1b.Approach (from AD-416)
Sorghum samples currently used for development of gluten-free foods will be analyzed for starch and protein digestibility using conventional pepsin digestion (protein) and the Englyst method (starch). The results will be used to evaluate rapid methods using specific labeling, gel permeation chromatography with pulsed amperometric detection (PAD) for determination of amylose amylopectin ratios and amylopectin branching. Digestibility will be performed using rapid fluoremetric methods.
MECHANISM AND IN VITRO TEST METHOD OF DIGESTION OF GRANULAR STARCHES WITH DIFFERENT AMYLOSE CONTENTS: The rate and extent of granular starch digestion are related to its nutritional properties. Slowly digestible starch (SDS) and enzyme resistant starch (RS) are desirable. Type 2 resistant starch is a granular starch that, in portion or whole, escapes the small intestine undigested. To determine the rapidly digestible starch, the addition of amyloglucosidase is used to convert hydrolyzates from a-amylase digestion to glucose. Four maize starches differing in amylose content: waxy maize (0% amylose), normal maize (~ 26% amylose) and two high amylose starches (~ 50% and ~ 70% amylose) were examined. Without amyloglucosidase addition, the outcome of the expected slowly digestible starch fraction was 20% lower, while the resistant starch increased with increasing amylose content. In the method without a-amylase addition, less resistant starch was produced than without amyloglucosidase added, except in maize at 70% amylose content. The molecular weight distributions of the digestive residues were compared with gel permeation chromatography (GPC). Scanning electron microscopy (SEM) revealed the digestive patterns of pinholes with a-amylase and burrowing with amyloglucosidase as well as the degree of digestion between samples. To understand roles of amyloglucoisdase and a-amylase in the in vitro test, multiple analytical techniques were used, showing that amyloglucosidase has a significant impact on SDS and RS content of granular maize starches.

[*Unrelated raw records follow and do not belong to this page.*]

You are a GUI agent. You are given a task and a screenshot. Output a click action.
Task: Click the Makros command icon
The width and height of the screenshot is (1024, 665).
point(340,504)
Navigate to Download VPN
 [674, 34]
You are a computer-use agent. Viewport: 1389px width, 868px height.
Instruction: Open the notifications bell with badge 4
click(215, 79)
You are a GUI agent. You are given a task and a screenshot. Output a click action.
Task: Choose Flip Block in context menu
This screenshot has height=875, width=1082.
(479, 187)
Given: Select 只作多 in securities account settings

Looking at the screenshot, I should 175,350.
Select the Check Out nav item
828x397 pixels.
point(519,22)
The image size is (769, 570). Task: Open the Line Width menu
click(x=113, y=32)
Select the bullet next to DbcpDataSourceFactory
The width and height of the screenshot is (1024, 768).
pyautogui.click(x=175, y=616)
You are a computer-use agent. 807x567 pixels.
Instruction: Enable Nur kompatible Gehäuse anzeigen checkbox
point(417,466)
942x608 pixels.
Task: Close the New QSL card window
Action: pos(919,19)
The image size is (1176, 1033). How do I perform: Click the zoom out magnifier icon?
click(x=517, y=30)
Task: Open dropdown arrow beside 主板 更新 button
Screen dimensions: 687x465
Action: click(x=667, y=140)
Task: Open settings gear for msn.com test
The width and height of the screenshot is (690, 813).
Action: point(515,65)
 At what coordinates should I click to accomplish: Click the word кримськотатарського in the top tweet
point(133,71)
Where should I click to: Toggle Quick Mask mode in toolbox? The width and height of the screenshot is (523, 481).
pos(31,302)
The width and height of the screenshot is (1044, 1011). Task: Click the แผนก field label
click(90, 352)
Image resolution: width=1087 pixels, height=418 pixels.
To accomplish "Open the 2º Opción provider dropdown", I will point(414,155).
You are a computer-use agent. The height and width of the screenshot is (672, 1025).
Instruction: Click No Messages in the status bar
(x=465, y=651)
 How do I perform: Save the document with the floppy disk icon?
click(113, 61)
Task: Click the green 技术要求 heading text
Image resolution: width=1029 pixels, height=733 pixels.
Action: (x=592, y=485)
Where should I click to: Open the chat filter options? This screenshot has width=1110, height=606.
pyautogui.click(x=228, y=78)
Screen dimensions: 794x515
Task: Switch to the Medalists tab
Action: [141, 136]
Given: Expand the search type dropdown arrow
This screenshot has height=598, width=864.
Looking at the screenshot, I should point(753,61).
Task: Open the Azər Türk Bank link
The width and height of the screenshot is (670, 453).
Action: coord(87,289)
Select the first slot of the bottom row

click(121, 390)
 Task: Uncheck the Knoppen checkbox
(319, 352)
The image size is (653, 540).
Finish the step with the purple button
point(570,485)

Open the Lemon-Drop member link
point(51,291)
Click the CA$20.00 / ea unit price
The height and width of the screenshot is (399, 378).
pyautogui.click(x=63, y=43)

MEASUREMENT OF SORGHUM PHYTATE CONTENT: Phytate decreases sorghum protein digestibility through the formation of pepsin resistant protein-phytate complexes. Addition of the phytate degrading enzyme phytase to animal diets results in a significant increase in protein utilization especially in poultry. In order to determine the distribution and content of phytate in sorghum a subset of the KSU sorghum diversity panel was used. A representative sample set of 46 sorghum lines composed of 28 non-tannin and 18 tannin containing samples were examined. Phytate contents ranged from 0.55 to 9.28 mg/g with an average of 5.45 mg/g. No significant difference was observed between non-tannin samples which averaged 5.05 mg/g and tannin samples that averaged 5.88 mg/g.
Project progress was monitored via phone calls, email and periodic meetings.